The process began some 200 million years ago

Mar 23, 2010 19:01 GMT  ·  By
Tyrannosaurus Rex was among the first meat-eaters to get hold of the world after the Great Dying
   Tyrannosaurus Rex was among the first meat-eaters to get hold of the world after the Great Dying

Dinosaurs were the ultimate rulers of our planet for many millions of years, particularly within a time span stretching from 200 million years ago to roughly 65 million years ago. Marked by two catastrophic extinction events, the time of the dinosaurs is divided in the Triassic, Jurassic and Cretaceous periods, and experts have always wondered how it was that the giant lizards came to power in the inhospitable world following the Permian–Triassic (P–Tr) extinction event, also known as the Great Dying. Now, a series of new studies paint a more complex picture of what happened.

As the world was settling from the effects of the most recent extinction event, the life forms that survived the catastrophic event were clogged on a single super-continent, centered roughly on the Equator, and called Pangaea. At the time, North America was just beginning the process of ripping itself apart from North Africa, and vast amounts of magma were pouring out of the world, producing accumulations of lava that could easily cover the entire surface of the continental United States at this point in time. Intuitively, life was in a pretty pickle, considering that solidified lava is a barren landscape that provides little things in terms of nourishment. However, dinosaurs thrived, LiveScience reports.

“The big thing is many people have heard why dinosaurs went extinct. But the question 'Why they came to be' is much more exciting,” Brown University in Rhode Island Assistant Professor of Geological Sciences and paleontologist Jessica Whiteside says. She has also been a researcher on the new study, details of which appear in this week's issue of the respected publication Proceedings of the National Academy of Sciences (PNAS), LiveScience reports. A large part of the conclusions in the research are not based directly on the fossilized bony remains of the animals, but on what experts term their “chemical fossils.”

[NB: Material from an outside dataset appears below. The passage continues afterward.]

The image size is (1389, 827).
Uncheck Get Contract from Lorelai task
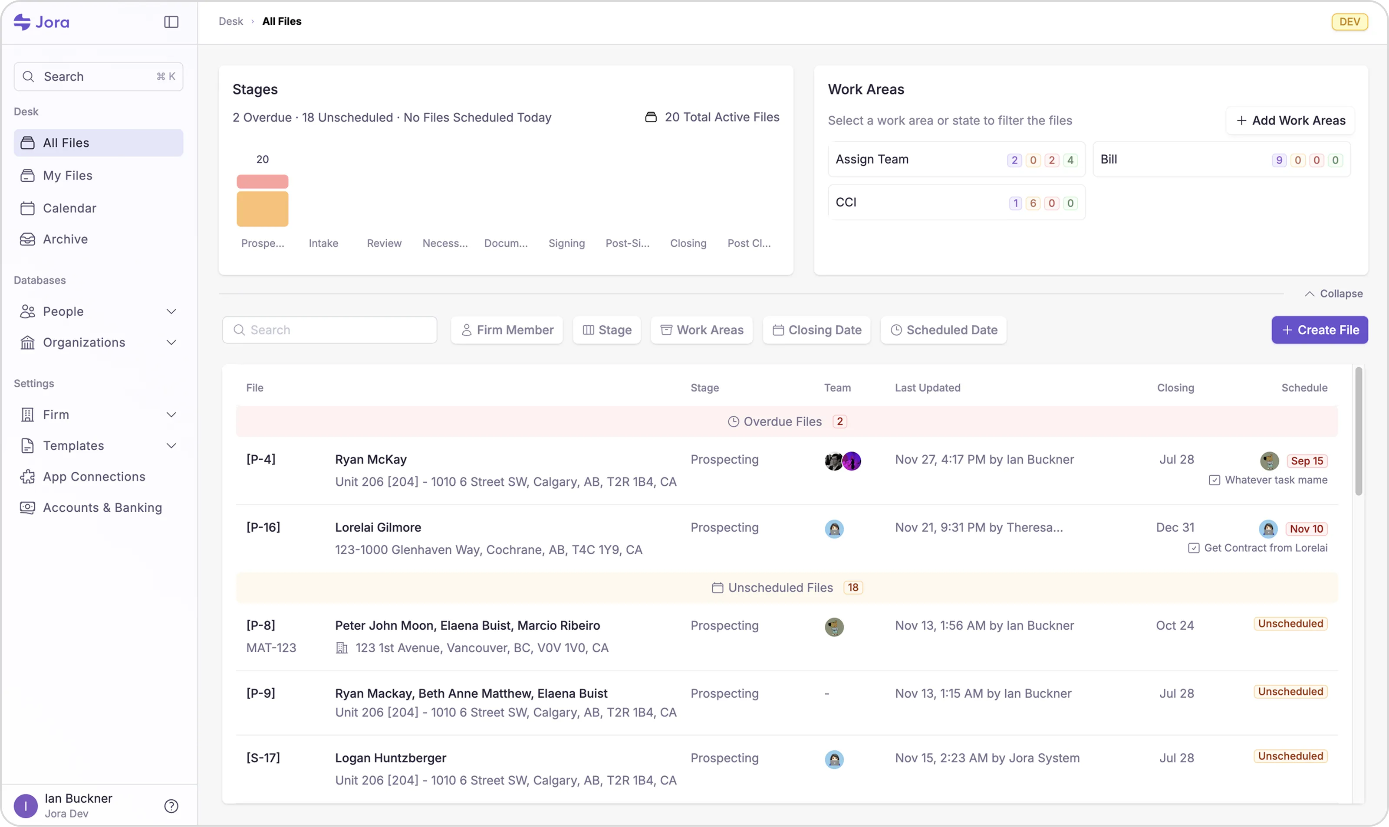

Using this method, the team learned that a large variety of plants appeared after the two continents started separating. Their conclusion was based on the analysis of two types of carbon isotopes, one of which was produced by the magma that began to pour to the surface when the super-continent started breaking apart. Speaking about how the other reptiles and plants might have died, the expert says that, “Changes to the pH of the oceans, which killed most of the animals that make shells, and this greenhouse warming would likely have decimated many of the reptiles, including dinosaurs' main competitors.”

With no real competition to fight off, the earliest meat-eating dinosaurs, including the famous Tyrannosaurus Rex and the Velociraptor, started developing, and eventually got hold of their environment. “It's really that it was just a fortuitous combination of traits that they unwittingly possessed that let them get through the catastrophic climate change that their competitors didn't have,” Whiteside says of the reasons why these giant lizards endured when other animals didn't.